# This week's cheesecakes



## avitti (Jun 4, 2011)

Cherry and Oreo


----------



## Scott W. (Jul 10, 2008)

Damn buddy......Oreo cheesecake? Awesome


----------



## Draepheus (Jun 22, 2012)

Nice. I love Strawberry Swirl cheesecake myself (with the strawberries in and not on top of it, but cake is rich... really rich... when I make desserts I gotta be really careful not to make it too rich else I just can't eat it even if it's soo good lol.


----------



## piperdown (Jul 19, 2009)

Lookin great Tony!


----------



## djcsewell (Sep 11, 2012)

Wow, Oreo cheese cake?!?! Why haven't I seen or tasted that kind of cheese cake before? You sir are a genius!


----------



## socalocmatt (Dec 22, 2010)

Damn it! 
"You must spread some Reputation around before giving it to avitti again."
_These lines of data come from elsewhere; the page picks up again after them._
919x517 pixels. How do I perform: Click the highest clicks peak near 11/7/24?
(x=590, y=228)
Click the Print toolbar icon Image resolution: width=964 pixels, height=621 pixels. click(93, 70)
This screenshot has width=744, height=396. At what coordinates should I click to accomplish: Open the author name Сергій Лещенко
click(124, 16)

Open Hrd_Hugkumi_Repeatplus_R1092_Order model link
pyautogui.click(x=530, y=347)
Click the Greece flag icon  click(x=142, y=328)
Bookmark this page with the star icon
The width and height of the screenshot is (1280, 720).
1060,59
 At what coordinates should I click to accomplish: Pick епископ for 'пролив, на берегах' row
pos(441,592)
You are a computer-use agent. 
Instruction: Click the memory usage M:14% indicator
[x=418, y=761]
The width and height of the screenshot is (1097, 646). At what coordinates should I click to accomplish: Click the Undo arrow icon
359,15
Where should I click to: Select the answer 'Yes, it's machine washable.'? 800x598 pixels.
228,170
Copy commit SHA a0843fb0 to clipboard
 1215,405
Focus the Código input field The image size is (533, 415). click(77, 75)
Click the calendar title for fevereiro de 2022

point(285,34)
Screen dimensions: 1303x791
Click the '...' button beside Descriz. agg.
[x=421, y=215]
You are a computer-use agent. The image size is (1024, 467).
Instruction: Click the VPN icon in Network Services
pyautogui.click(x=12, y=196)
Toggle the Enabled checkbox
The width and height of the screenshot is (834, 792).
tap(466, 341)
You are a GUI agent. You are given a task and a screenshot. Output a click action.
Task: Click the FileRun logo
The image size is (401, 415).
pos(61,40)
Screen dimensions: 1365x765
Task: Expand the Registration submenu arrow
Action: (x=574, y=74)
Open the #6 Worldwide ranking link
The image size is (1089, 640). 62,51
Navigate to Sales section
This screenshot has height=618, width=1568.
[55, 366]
Having just sampled the cheesecake you sent for the herf, I can imagine how good those are gonna be. :dr


----------



## avitti (Jun 4, 2011)

Finished product--------------


----------



## Scott W. (Jul 10, 2008)

Oh good Lord.....looks fantastic


----------



## Draepheus (Jun 22, 2012)

Responding to your rep comment (thanks btw), you use less heavy cheeses, such as ones that are lighter. New York style is extremely rich, other styles aren't as much. You want something airy as well. Italian-style cheesecakes are a good example.


----------



## android (Feb 27, 2012)

holy crap those look good!


----------



## Squid Agent 007 (Oct 28, 2011)

What's a cheesecake? Some sort of cake with cheese in the middle? They did look good.


----------



## avitti (Jun 4, 2011)

Squid Agent 007 said:


> What's a cheesecake? Some sort of cake with cheese in the middle? They did look good.


Wow


----------



## Josh Lucky 13 (Dec 23, 2010)

Just made my first cheesecake... Fairly basic cheesecake but I made a pineapple upside down topping.... Pretty good


----------



## Draepheus (Jun 22, 2012)

Someday I want to try a pine apple upside down cake... I never have.


----------



## djcsewell (Sep 11, 2012)

Draepheus said:


> Someday I want to try a pine apple upside down cake... I never have.


Dude.... they're insanely good! and unique!


----------



## Josh Lucky 13 (Dec 23, 2010)

Draepheus said:


> Someday I want to try a pine apple upside down cake... I never have.


Its my favorite cake so I wanted to try to try something a bit different with it.


----------



## Draepheus (Jun 22, 2012)

Josh Lucky 13 said:


> Its my favorite cake so I wanted to try to try something a bit different with it.


Cheese can be pretty extreme, I have to wonder if your favorite might be better as a regular cake.


----------



## Josh Lucky 13 (Dec 23, 2010)

Draepheus said:


> Cheese can be pretty extreme, I have to wonder if your favorite might be better as a regular cake.


No the pineapple upside down is my fav regular cake I just wanted to see if I could combine the 2


----------



## avitti (Jun 4, 2011)

Draepheus said:


> Cheese can be pretty extreme, I have to wonder if your favorite might be better as a regular cake.


What's extreme about cheesecake?? if you don't mine sharing your thought


----------



## Draepheus (Jun 22, 2012)

Well it's pretty rich, rich in the sense that sometimes just a few bites can make one full, or else just one slice, and to really enjoy a food that is large (such as a cake), you'd either need an equally large amount of people or something which can be had relatively smoothly and easily without the richness coming into play. That's why I mentioned making less rich cheesecakes to you earlier.


----------



## avitti (Jun 4, 2011)

Draepheus said:


> Well it's pretty rich, rich in the sense that sometimes just a few bites can make one full, or else just one slice, and to really enjoy a food that is large (such as a cake), you'd either need an equally large amount of people or something which can be had relatively smoothly and easily without the richness coming into play. That's why I mentioned making less rich cheesecakes to you earlier.


You are right about it being rich-however by using a food processor and not a mixer it incorporates a lot of air into the batter-basically turns it into a liquid and after it bakes it is surprisingly light..I guess tasting it would be the only way to prove this to you-send me a pm and i'll put you on my list..name address--sometime late Jan. of the new year -that is if you see this-sorry about the late reply


----------